FPR2 promotes invasion and metastasis of gastric cancer cells and predicts the prognosis of patients

• Published in: Scientific reports Vol. 7; no. 1; pp. 3153 - 11
• Main Authors: Hou, Xi-Lu, Ji, Cheng-Dong, Tang, Jun, Wang, Yan-Xia, Xiang, Dong-Fang, Li, Hai-Qing, Liu, Wei-Wei, Wang, Jiao-Xue, Yan, He-Zhong, Wang, Yan, Zhang, Peng, Cui, You-Hong, Wang, Ji-Ming, Bian, Xiu-Wu, Liu, Wei
• Format: Journal Article
• Language: English
• Published: London Nature Publishing Group UK 09.06.2017; Nature Publishing Group; Nature Portfolio
• Subjects: 13/1; 13/51; 38/77; 38/79; 38/89; 631/67/1504/1829; 631/67/1857; Aged; Animals; Antigens, CD - genetics; Antigens, CD - metabolism; Biomarkers, Tumor - genetics; Biomarkers, Tumor - metabolism; Cadherins - genetics; Cadherins - metabolism; Cell Line, Tumor; Clonal deletion; Down-regulation; E-cadherin; Epithelial-Mesenchymal Transition; Female; G protein-coupled receptors; Gastric cancer; Gene Expression Regulation, Neoplastic; Humanities and Social Sciences; Humans; Ligands; Lymph nodes; Lymphatic Metastasis; Male; Medical prognosis; Mesenchyme; Metastases; Metastasis; Mice; Mice, Nude; Middle Aged; Mitogen-Activated Protein Kinase 1 - genetics; Mitogen-Activated Protein Kinase 1 - metabolism; Mitogen-Activated Protein Kinase 3 - genetics; Mitogen-Activated Protein Kinase 3 - metabolism; multidisciplinary; Multivariate analysis; Neoplasm Grading; Neoplasm Recurrence, Local - diagnosis; Neoplasm Recurrence, Local - genetics; Neoplasm Recurrence, Local - mortality; Neoplasm Recurrence, Local - pathology; Neoplasm Staging; Phosphorylation; Prognosis; Receptors, Formyl Peptide - antagonists & inhibitors; Receptors, Formyl Peptide - genetics; Receptors, Formyl Peptide - metabolism; Receptors, Lipoxin - antagonists & inhibitors; Receptors, Lipoxin - genetics; Receptors, Lipoxin - metabolism; RNA, Small Interfering - genetics; RNA, Small Interfering - metabolism; Science; Science (multidisciplinary); Signal Transduction; Stomach Neoplasms - diagnosis; Stomach Neoplasms - genetics; Stomach Neoplasms - mortality; Stomach Neoplasms - pathology; Survival Analysis; Vimentin; Vimentin - genetics; Vimentin - metabolism; Xenograft Model Antitumor Assays
• ISSN: 2045-2322; 2045-2322
• DOI: 10.1038/s41598-017-03368-7

Formyl peptide receptor 2 (FPR2), a classical chemoattractant receptor of G-protein-coupled receptors, is reported to be involved in invasion and metastasis of some cancers, but the role of FPR2 in gastric cancer (GC) has not yet been elucidated.
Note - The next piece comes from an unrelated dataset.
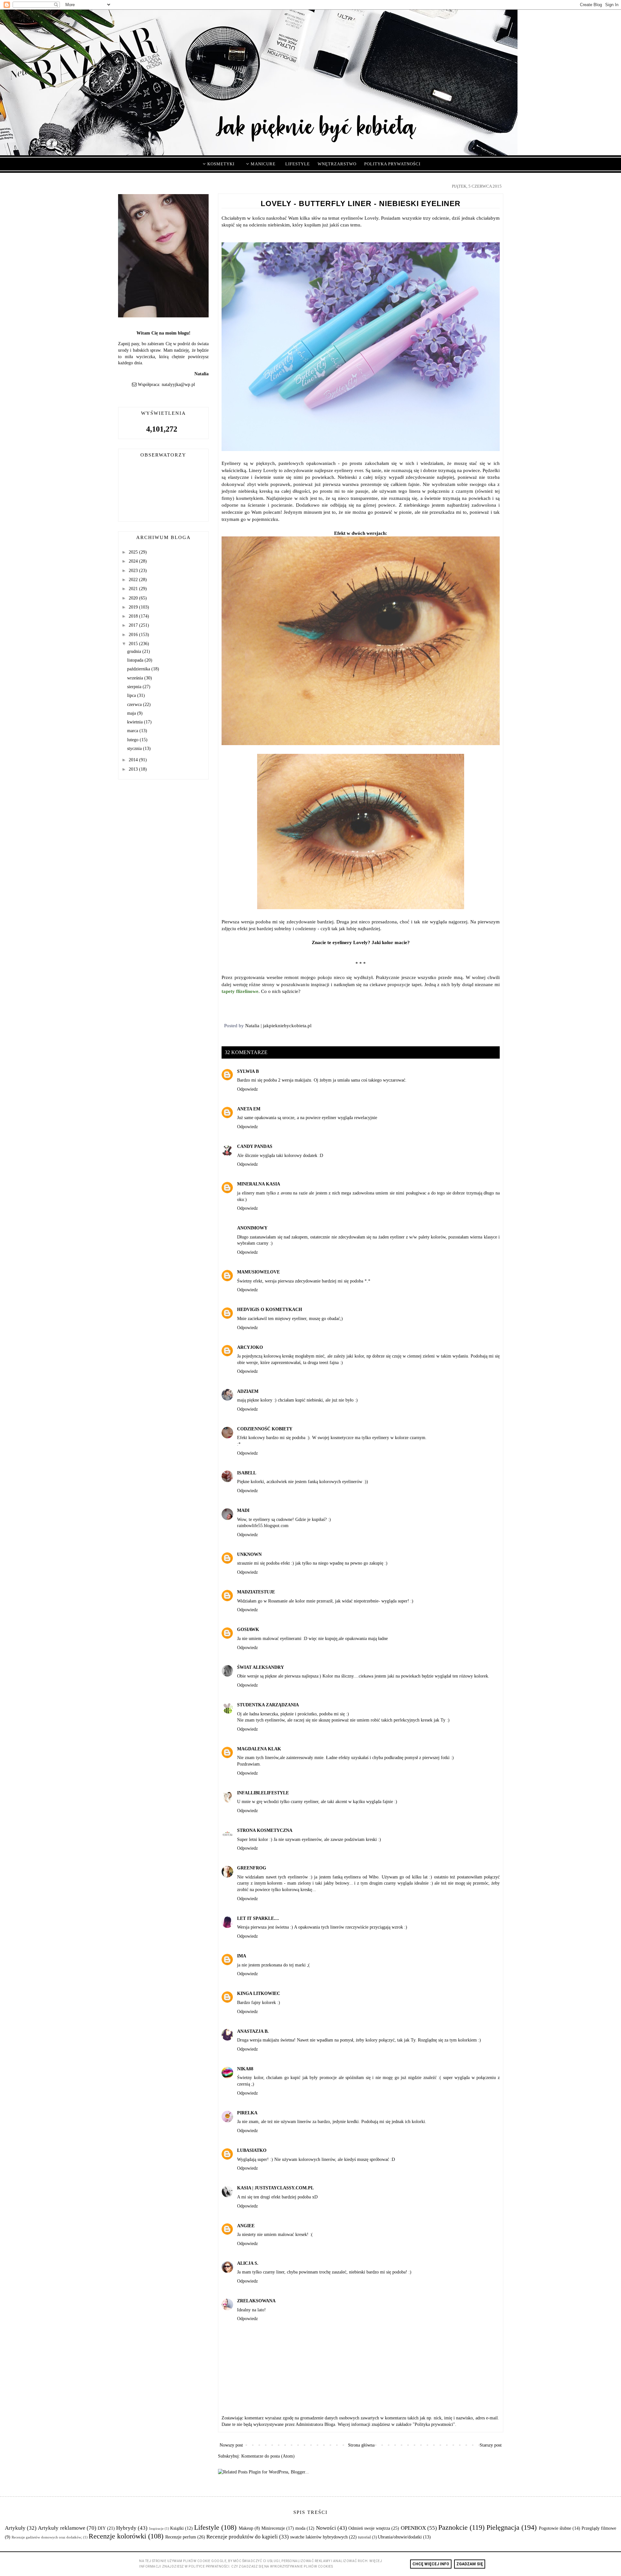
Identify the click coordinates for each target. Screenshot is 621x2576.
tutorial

In this study, we found that the levels of FPR2 expression in GC were positively correlated with invasion depth, lymph node metastasis and negatively correlated with the patients’ overall survival. Multivariate analysis indicated that FPR2 expression was an independent prognostic marker for GC patients. FPR2-knockdown significantly abrogated the migration and invasion stimulated by Hp(2–20) and Ac(2–26), two well-characterized ligands for FPR2 in GC cells. FPR2 deletion also reduced the tumorigenic and metastatic capabilities of GC cells in vivo . Mechanistically, stimulation with FPR2 ligands resulted in down-regulation of E-cadherin and up-regulation of vimentin, which were reversed by FPR2 knock-down, implying the involvement of epithelial–mesenchymal transition (EMT). Moreover, the activation of FPR2 was accompanied with ERK1/2 phosphorylation, which could be attenuated by FPR2 silencing or treatment with MEK inhibitor, PD98059. Altogether, our results demonstrate that FPR2 is functionally involved in invasion and metastasis, and potentially acts as a novel prognostic marker as well as a potential therapeutic target in human GC.